According to some studies, it is the fate of poor nations to die in an earthquake: for example, Li, Wang et al. (2021). In my opinion, the income level of the country is not a sufficient criterion to explain everything. While deaths exceeded 40 thousand in the last 7.7 earthquake in Turkey, only 520 died in an earthquake of 8.8 strength, 32 times higher than the last Maraş earthquake, in Chile in 2010, most of them with the post-earthquake tsunami (NEHRP Report, 2012). Both earthquakes occurred in the morning: 3:34 am in Chile, 4:17 am in Turkey. The population densities are similar: the population density of the earthquake-hit Maule region in Chile is around 50 per square kilometer; just like Maraş Malatya. Chile is not a very rich country, its national income is 317 billion dollars, and Turkey's national income is 819 billion dollars.
It is difficult to excuse the colossal neglect in Turkey with financial impossibilities. Everyone compares it to Japan; and the governments do not mind it. I benchmark it against Chile for a more realistic comparison. The situation is clear: we are far behind not only Japan but also Chile when it comes to protecting ourselves against earthquakes. I cannot explain why this is so using economic, social and geological parameters.
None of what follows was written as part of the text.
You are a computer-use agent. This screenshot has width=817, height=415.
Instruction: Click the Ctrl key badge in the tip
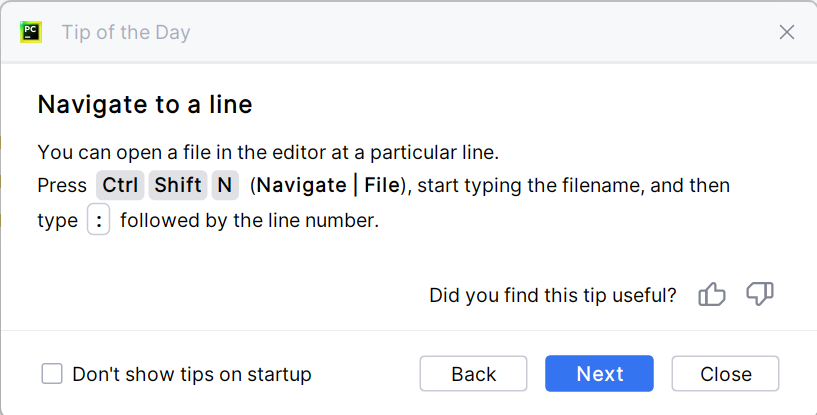pyautogui.click(x=121, y=185)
Turkey is doing something wrong, very wrong. The situation cannot be explained by corrupt municipalities alone or thieving contractors adding sea sand to cement. I don't think we have been able to establish an correct consistent system. The tools we use are either wrong or incomplete. No matter how much we declare new milestones after each disaster, we will continue to get the same sad results as long as we continue to make the same mistakes.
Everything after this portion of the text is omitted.